Trying to run my maven project for testing UI in android application. To prepare execution I need to run appium and run emulator. I can do all this on my local env from bash script. As project is on github I would like to use travis. This is appium/selenium/testng/java project. I’m not sure if I have .travis.yml with “language: android” or should I start with “language: java”. Anyway all components I install success but when I want to execute android sdk manager I can see this:
The Android recipes/cookbook is desperately old and seemingly not maintained at the moment.
My advice is to manually set-up the sdkmanager CLI and let the Android Gradle plugin automatically download all nessesary dependencies. This feature is supported starting from Android Gradle 3.3 (https://developer.android.com/studio/intro/update#download-with-gradle). So it’s even easier than what @karcio described (you don’t need to tell Travis CI the SDK Plattform or Build Tools Version).
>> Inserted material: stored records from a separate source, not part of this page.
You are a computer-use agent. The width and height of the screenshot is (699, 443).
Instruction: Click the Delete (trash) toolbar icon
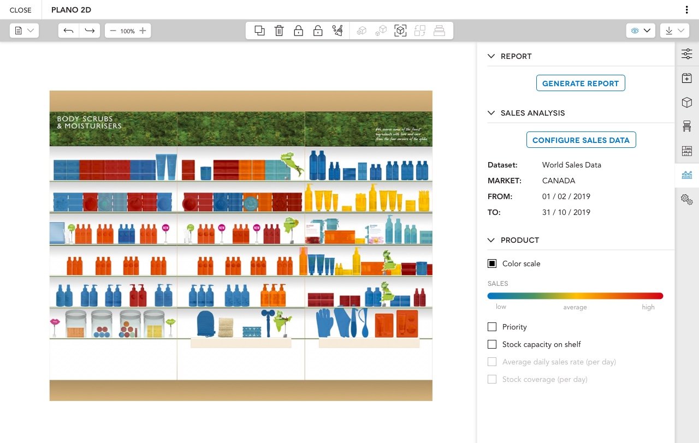[x=279, y=31]
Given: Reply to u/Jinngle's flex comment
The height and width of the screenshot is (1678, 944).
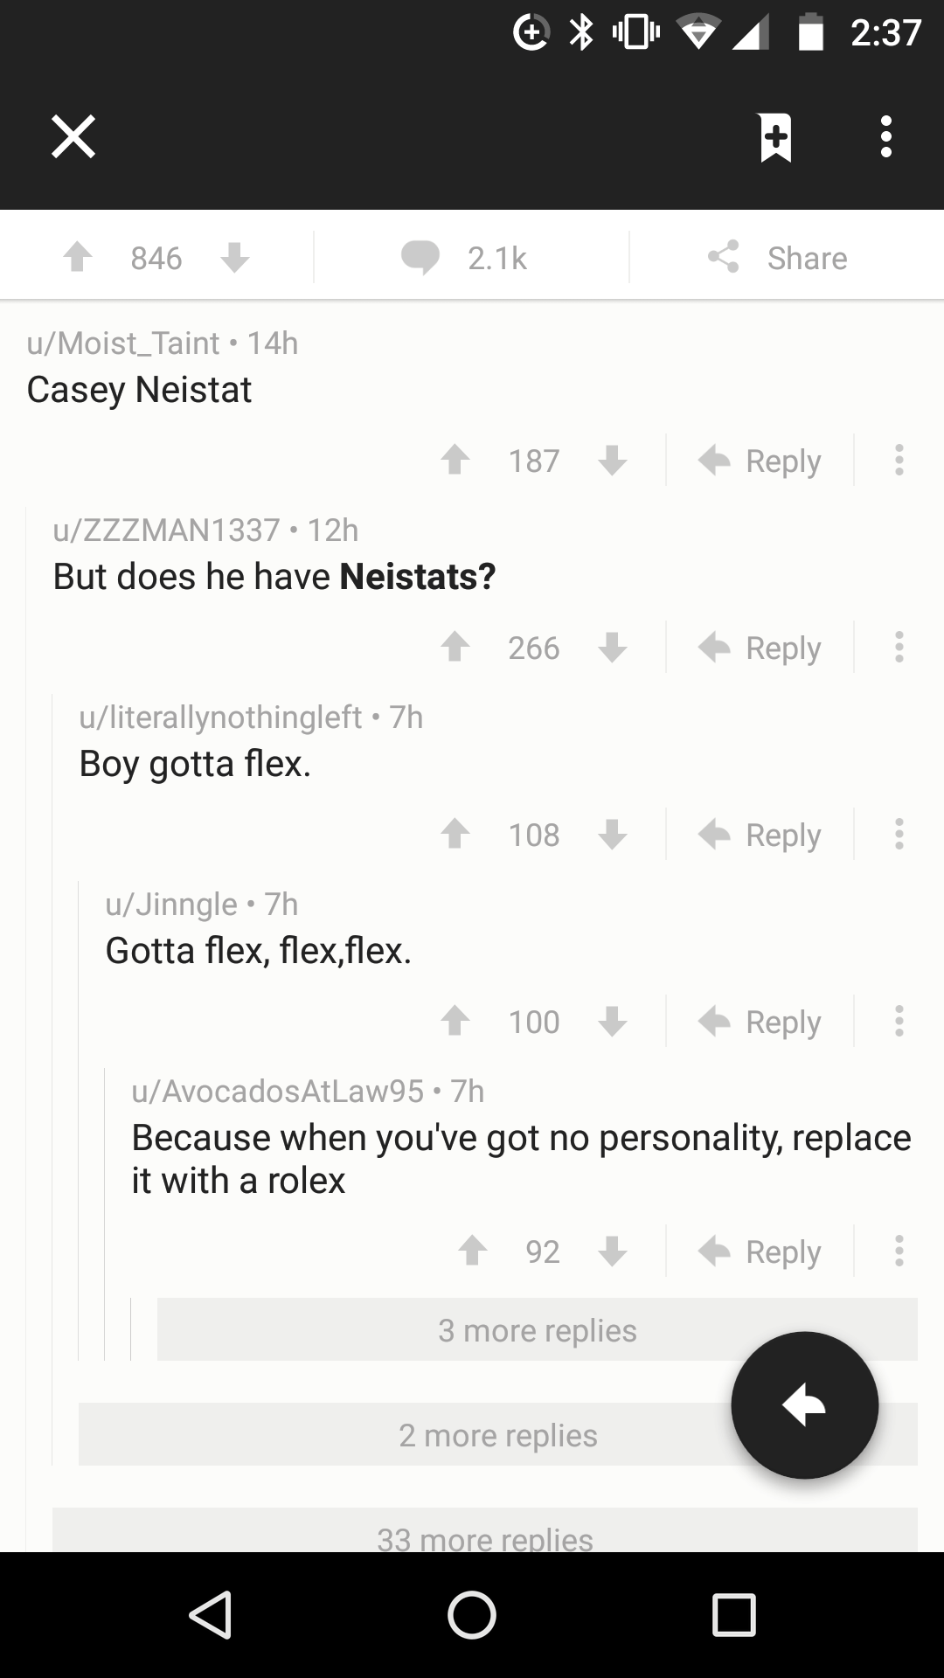Looking at the screenshot, I should [x=762, y=1021].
You can even use the language: minimal since it ships Java 8 to get the fastest possible boot times:
language: minimal
os: linux
dist: xenial
group: edge
env:
global:
# for updates check developer.android.com/studio#downloads (current 26.1.1)
- ANDROID_SDK_TOOLS=sdk-tools-linux-4333796.zip
before_install:
# set JAVA_HOME path
- export JAVA_HOME=/usr/lib/jvm/java-8-openjdk-amd64
# download and unzip Android SDK command line tools
- wget -nv https://dl.google.com/android/repository/$ANDROID_SDK_TOOLS
- unzip -q $ANDROID_SDK_TOOLS -d $HOME/sdk
# set SDK tools path variable and ANDROID_HOME
- export PATH=$PATH:$HOME/sdk/tools/bin
- export ANDROID_HOME=$HOME/sdk
# create empty cfg file to prevent sdkmanager warning message
- mkdir -p $HOME/.android && touch $HOME/.android/repositories.cfg
install:
# accept licenses for all available packages that have not already been accepted
- yes | sdkmanager --licenses >/dev/null
before_script:
# set executable flag for gradle wrapper
- chmod +x gradlew
# create dir for gradle settings
- mkdir -p $HOME/.gradle
# disable gradle daemon for current user
- echo "org.gradle.daemon=false" >> $HOME/.gradle/gradle.properties
# set gradle log format to plain
- echo "org.gradle.console=plain" >> $HOME/.gradle/gradle.properties
My build config also stopped working in the last days. Travis support estimated, that my machine got migrated to xenial ( i had no dist set). after adding “dist: trusty” the enviromant hat a working android-update-sdk again.
@stowy the build you linked to is all cancelled with no logs and I don’t see any relevant failures in other recent builds.
Testing dist: xenial does show the subj error. So adding dist: trusty should fix it. In the tests, I never got xenial when I omitted dist: with language: android but I guess this happens randomly.
Thanks @native-api again! I have currently migrated to @G00fY2’s solution which works for me, but if I can make some changes to make the android solution work again then I’ll test that out.
The language: android cookbook has not been updated for more than 2 years and still has preinstalled SDK Tools, Build-Tools and SDK Version 25: android-sdk version 0.2.2
I don’t see much sense in sticking with that when you have to update all dependencies anyway and are forced to use an old distribution.
Also the components like extra-google-google_play_services, extra-google-m2repository and extra-android-m2repository are outdated/unnecessary, since Google moved the dependencies to their own Google Maven servers (the google() repository in your build.gradle).